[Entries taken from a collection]
********
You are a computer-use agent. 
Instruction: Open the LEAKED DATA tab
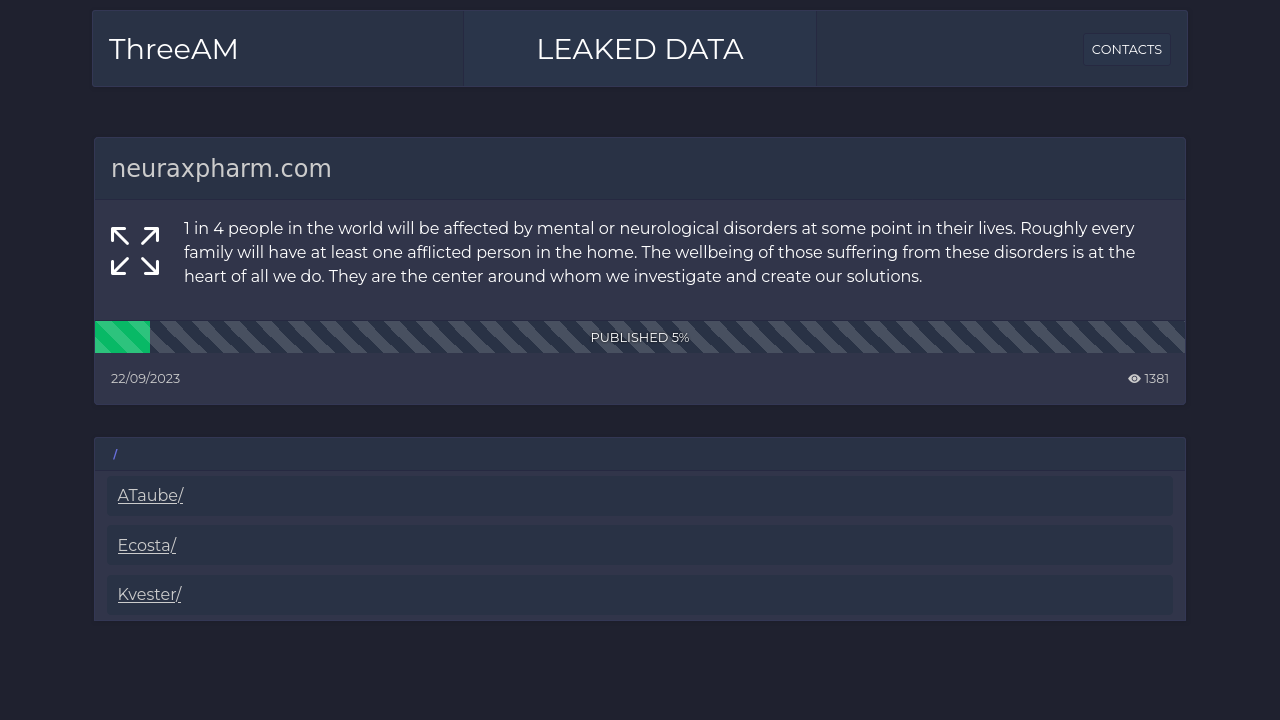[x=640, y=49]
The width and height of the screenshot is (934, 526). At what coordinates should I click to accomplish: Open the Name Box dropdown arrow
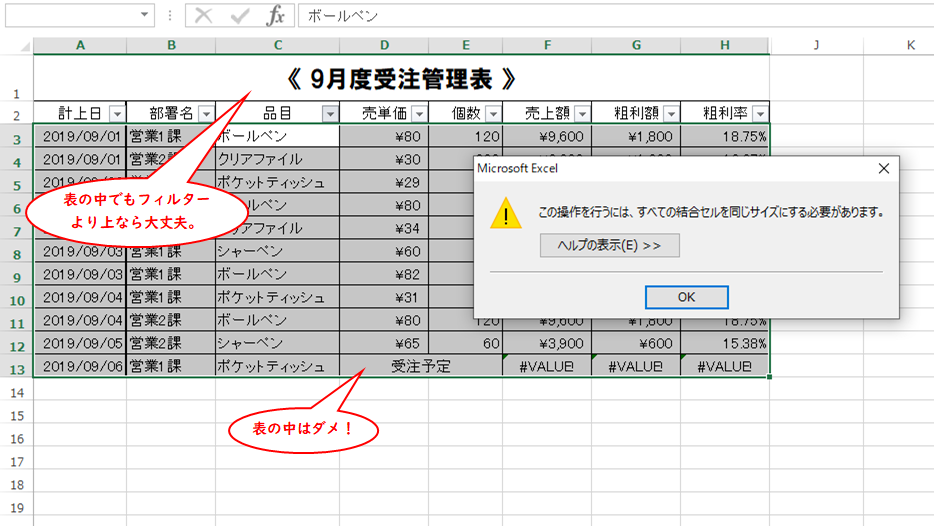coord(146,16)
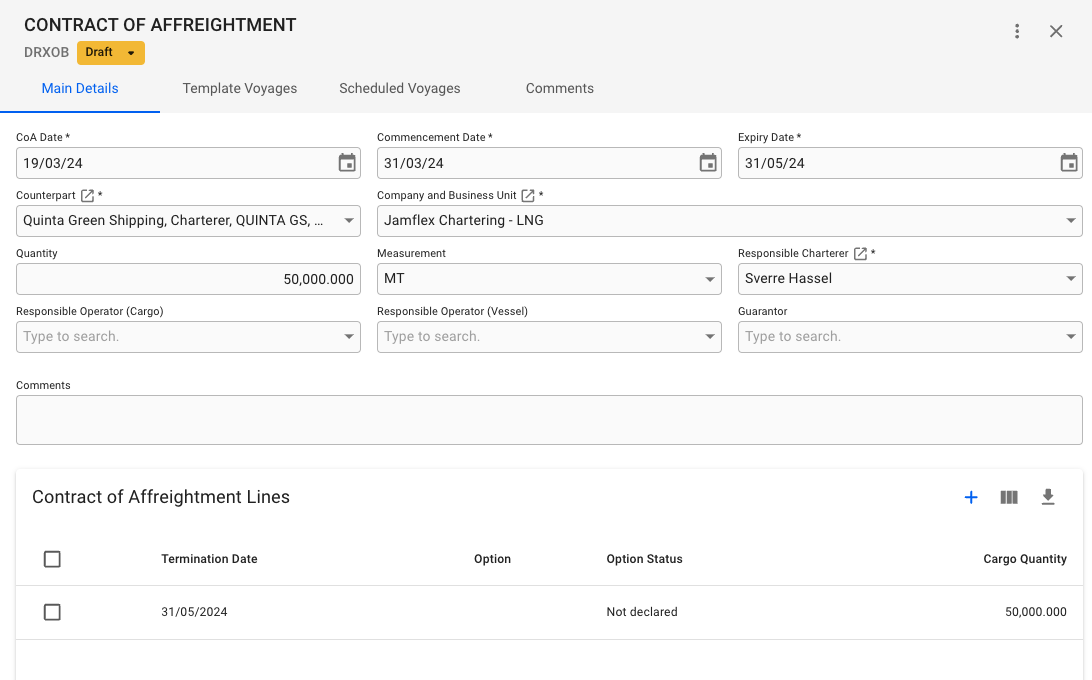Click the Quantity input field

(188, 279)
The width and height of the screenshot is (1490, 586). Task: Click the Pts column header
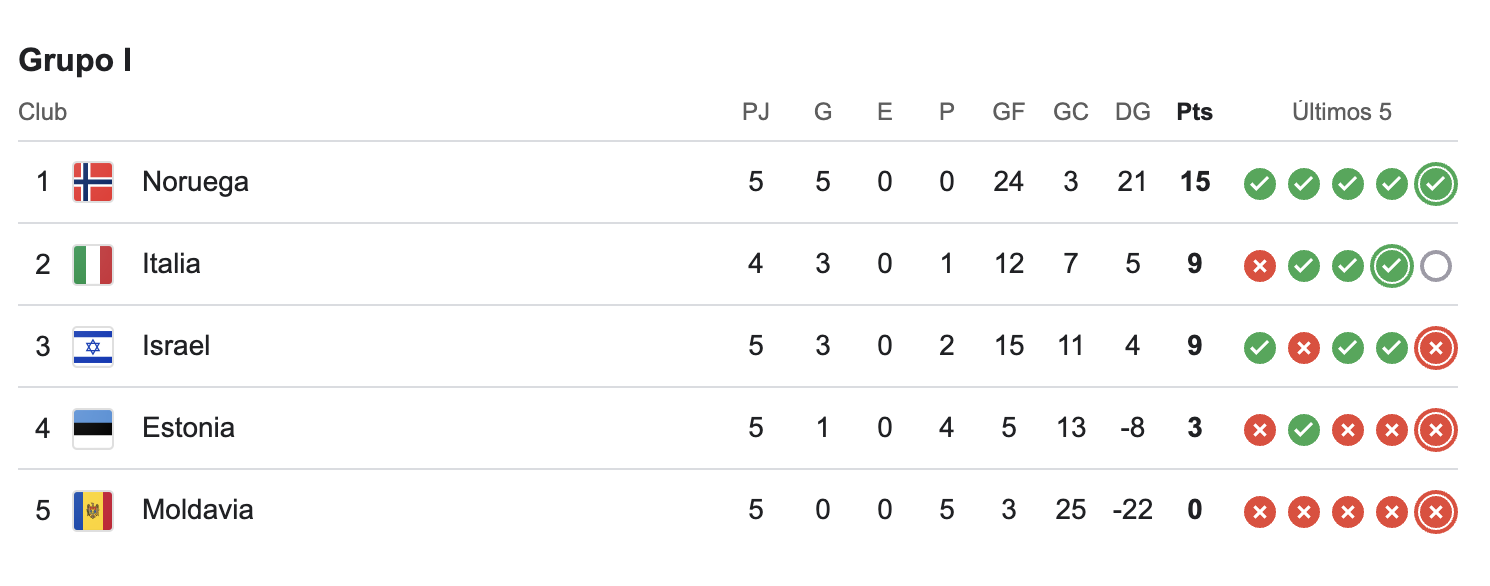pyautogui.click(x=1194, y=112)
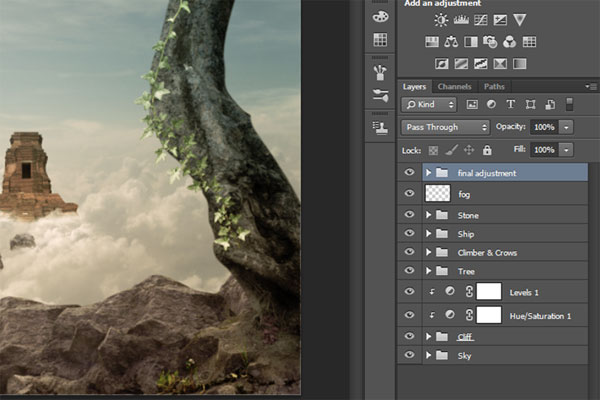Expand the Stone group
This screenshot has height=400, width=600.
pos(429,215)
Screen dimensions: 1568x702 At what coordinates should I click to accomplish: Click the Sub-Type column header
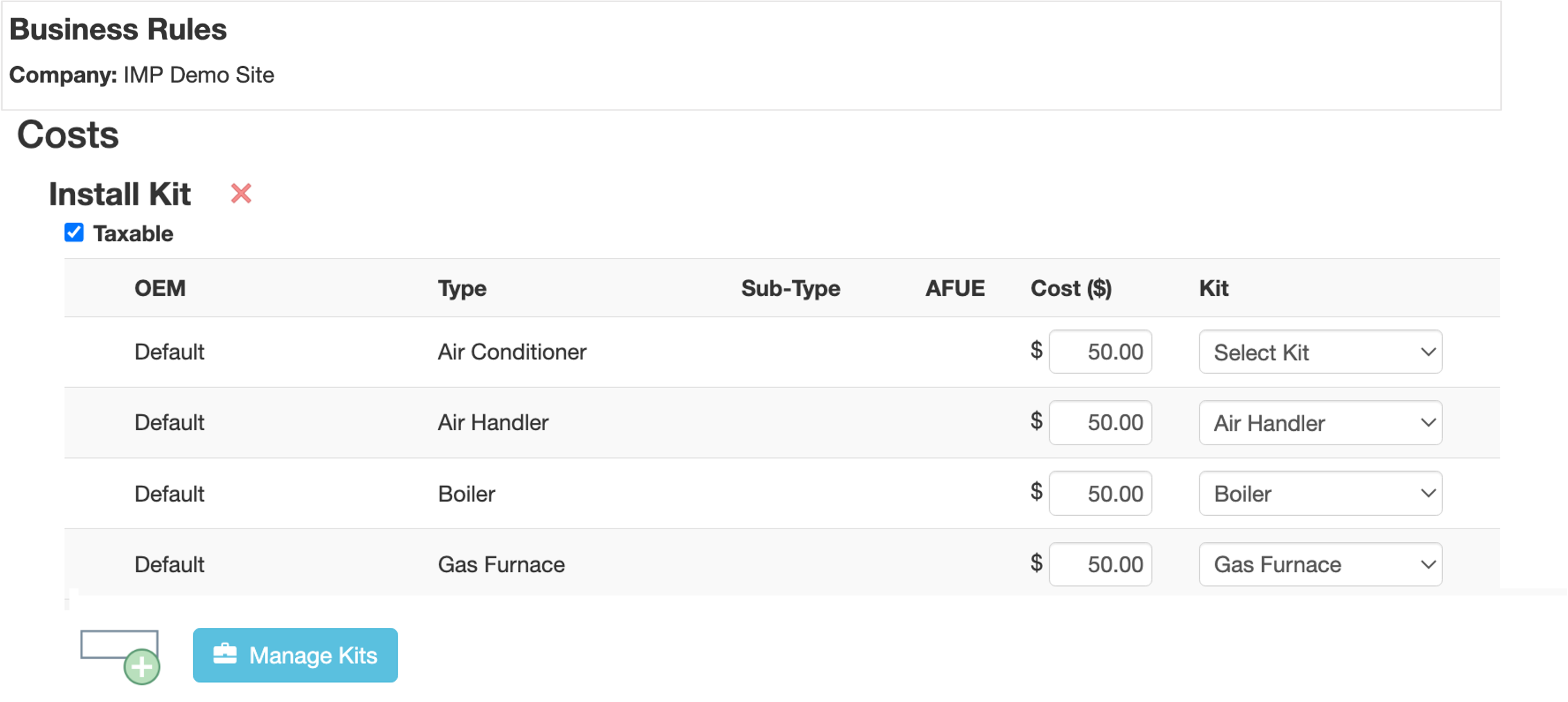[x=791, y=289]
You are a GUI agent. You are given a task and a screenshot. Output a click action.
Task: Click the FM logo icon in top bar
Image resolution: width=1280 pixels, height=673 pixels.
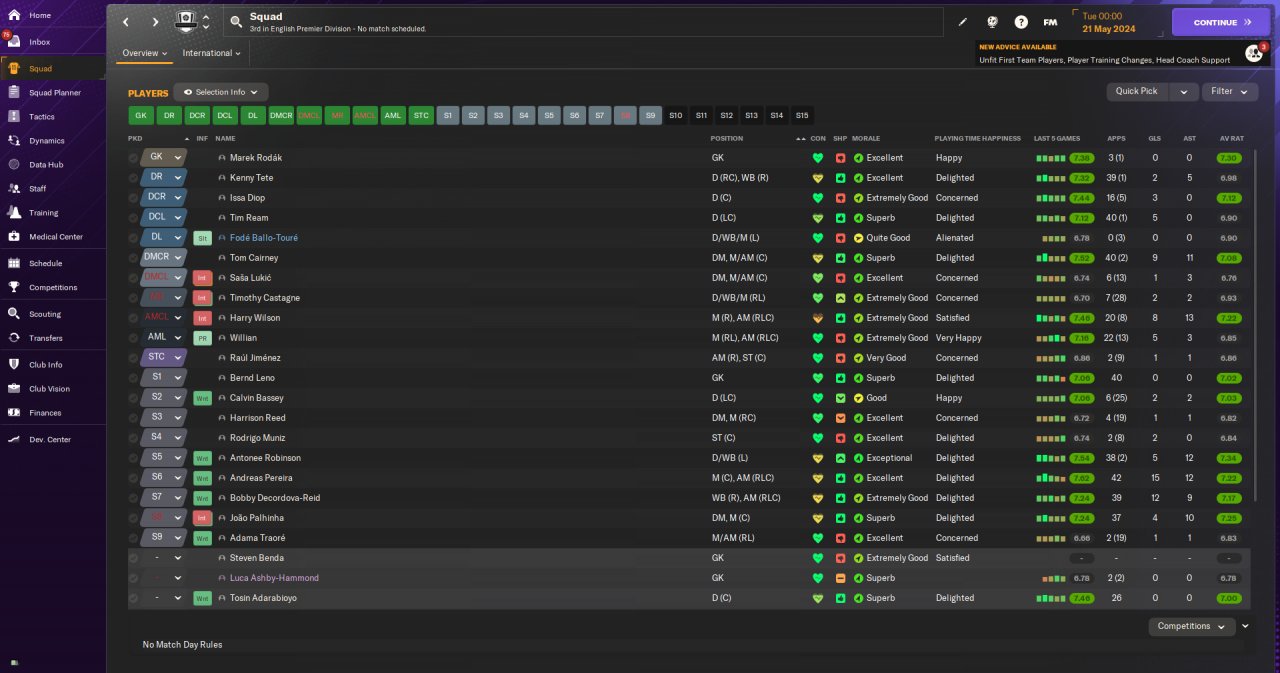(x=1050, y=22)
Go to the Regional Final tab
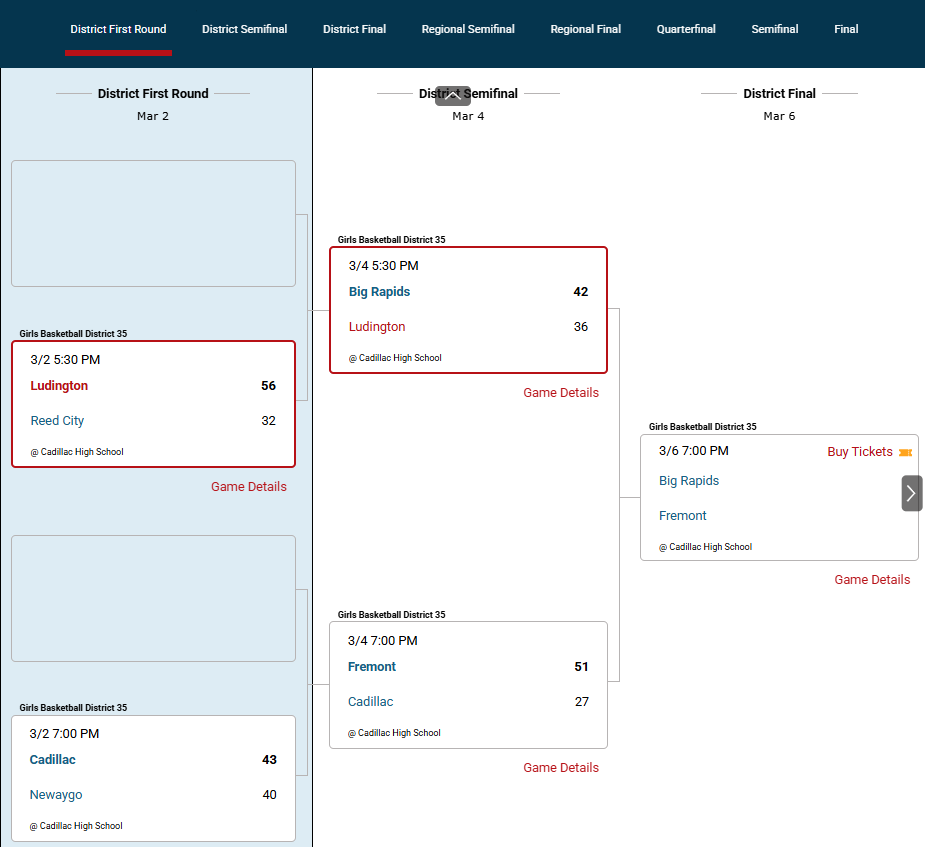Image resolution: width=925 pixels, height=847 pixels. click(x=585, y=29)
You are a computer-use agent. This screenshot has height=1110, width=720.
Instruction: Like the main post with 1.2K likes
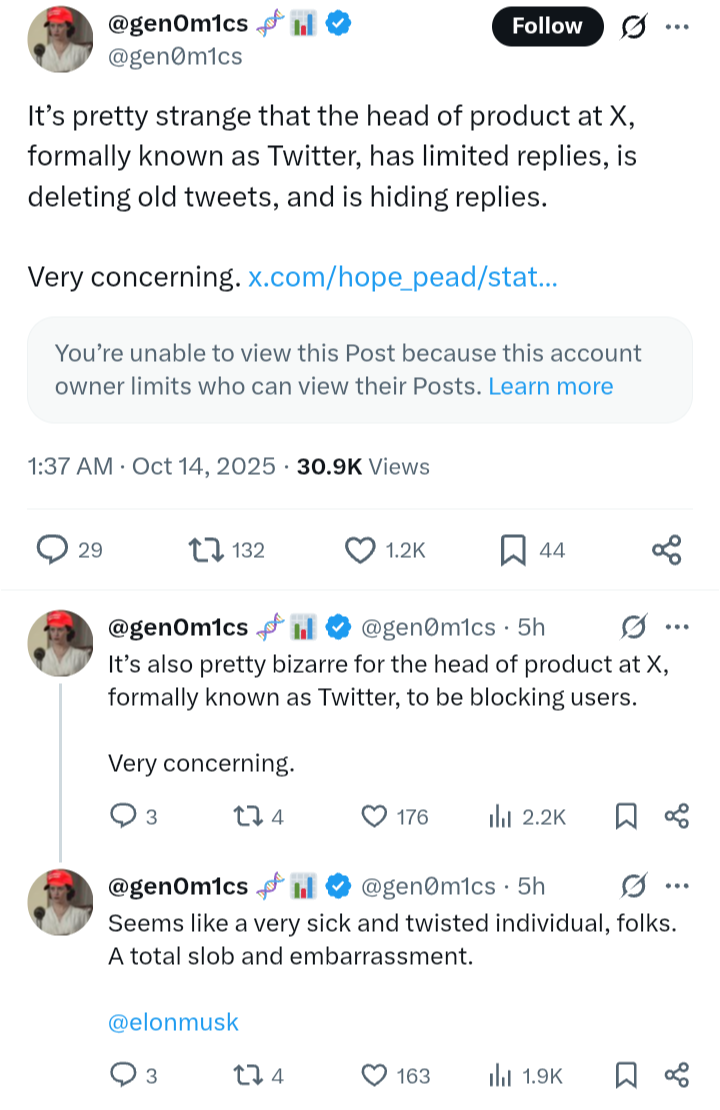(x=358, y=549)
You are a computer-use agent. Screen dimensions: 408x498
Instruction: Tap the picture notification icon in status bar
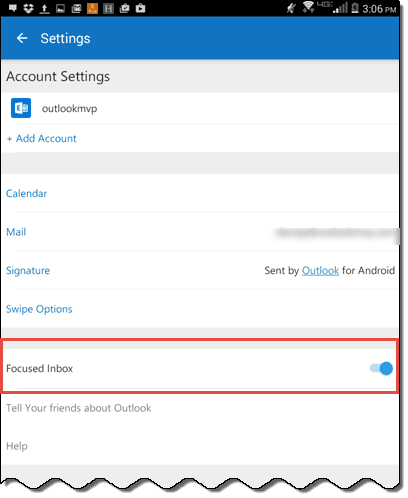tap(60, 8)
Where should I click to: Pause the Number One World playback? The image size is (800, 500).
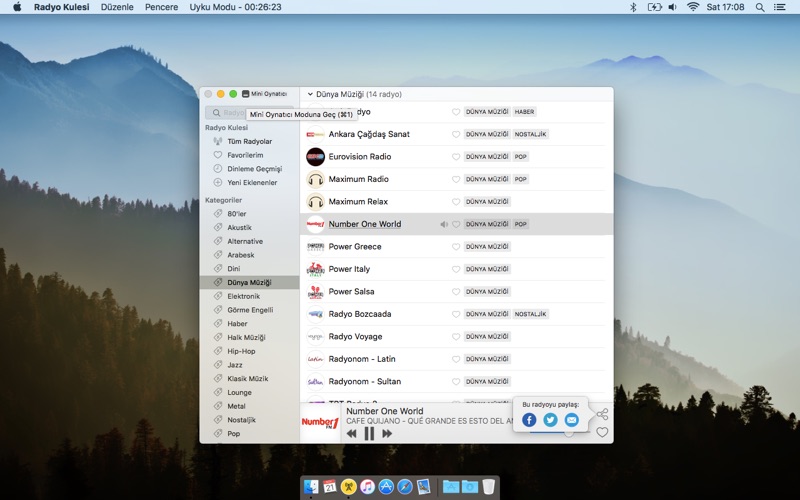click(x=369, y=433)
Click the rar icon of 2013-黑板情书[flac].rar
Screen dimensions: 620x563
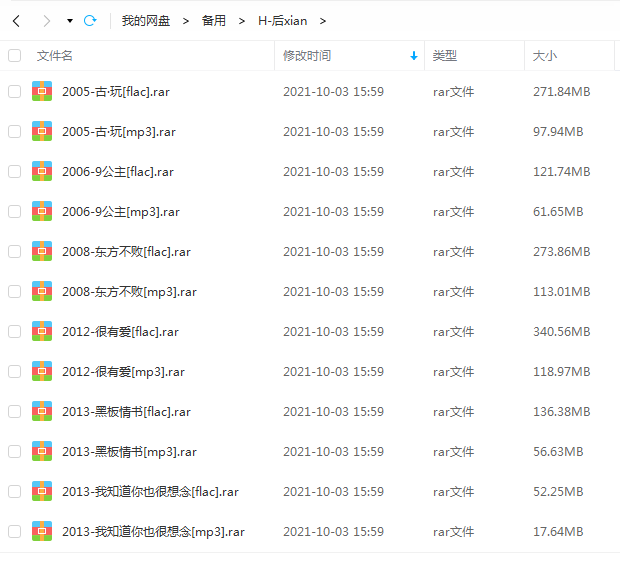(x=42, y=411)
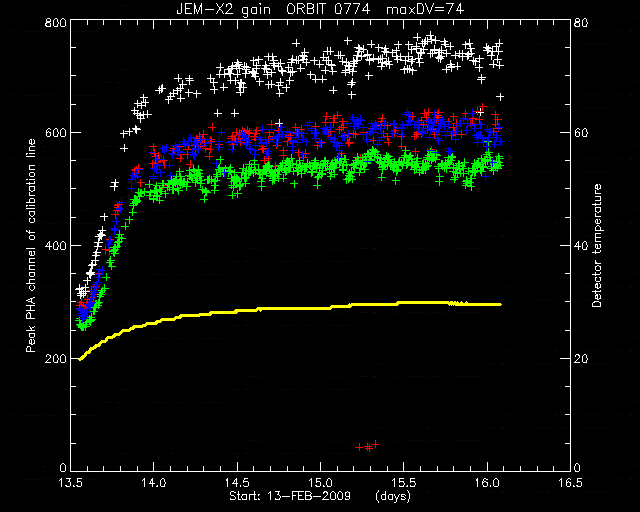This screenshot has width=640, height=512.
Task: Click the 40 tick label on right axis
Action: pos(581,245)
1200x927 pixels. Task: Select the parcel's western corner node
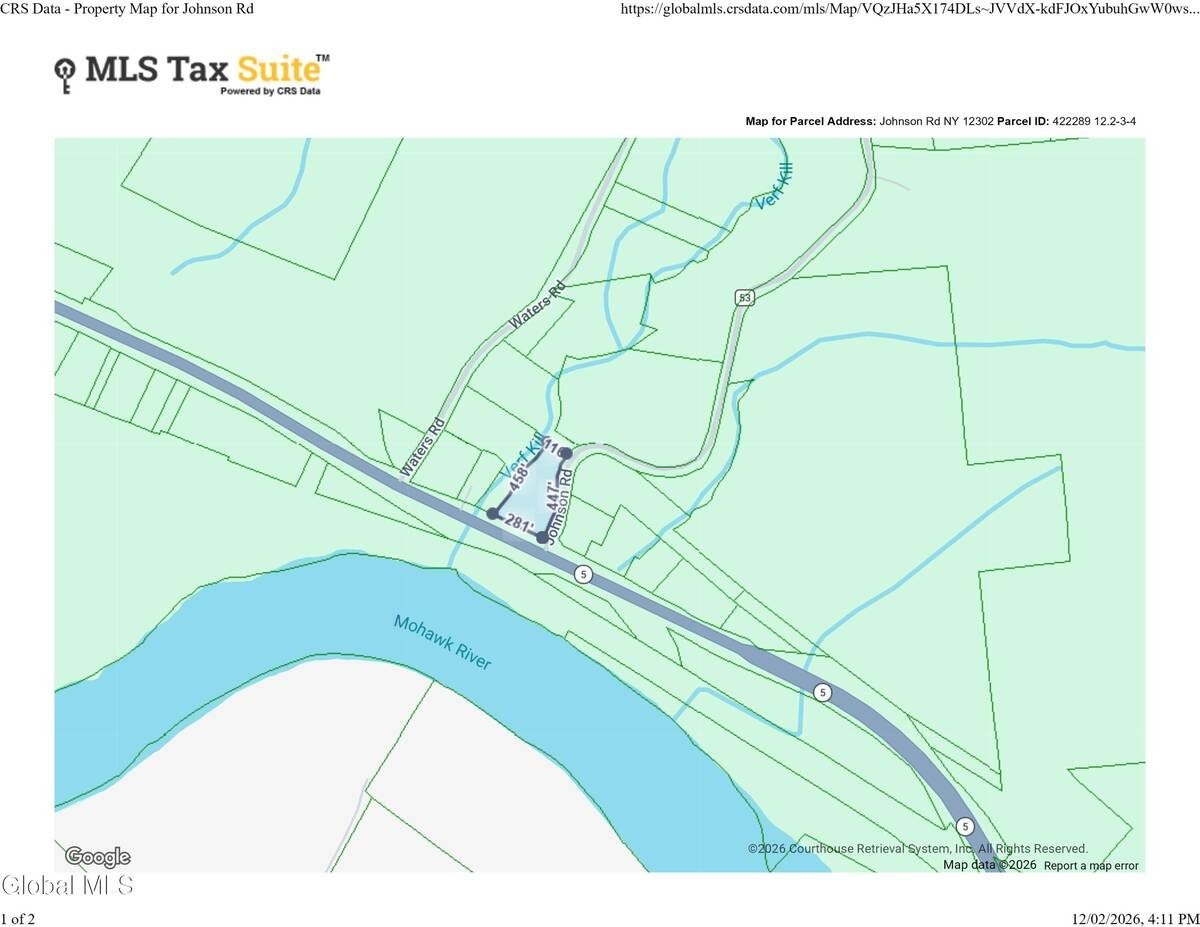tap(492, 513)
********
_Instructions to follow_: Set down word for word every line from the line containing "You are a computer-use agent. This" through the last line of the entries, and nothing more; no pictures.

_Result below_:
You are a computer-use agent. This screenshot has height=1110, width=720.
Instruction: Like the main post with 1.2K likes
(x=358, y=549)
You are a computer-use agent. Screen dimensions: 408x498
Instruction: Tap the picture notification icon in status bar
tap(60, 8)
Where should I click to: Pause the Number One World playback? The image size is (800, 500).
click(x=369, y=433)
Click the rar icon of 2013-黑板情书[flac].rar
Screen dimensions: 620x563
(x=42, y=411)
This screenshot has width=640, height=512.
Task: Click the 40 tick label on right axis
Action: pos(581,245)
1200x927 pixels. Task: Select the parcel's western corner node
tap(492, 513)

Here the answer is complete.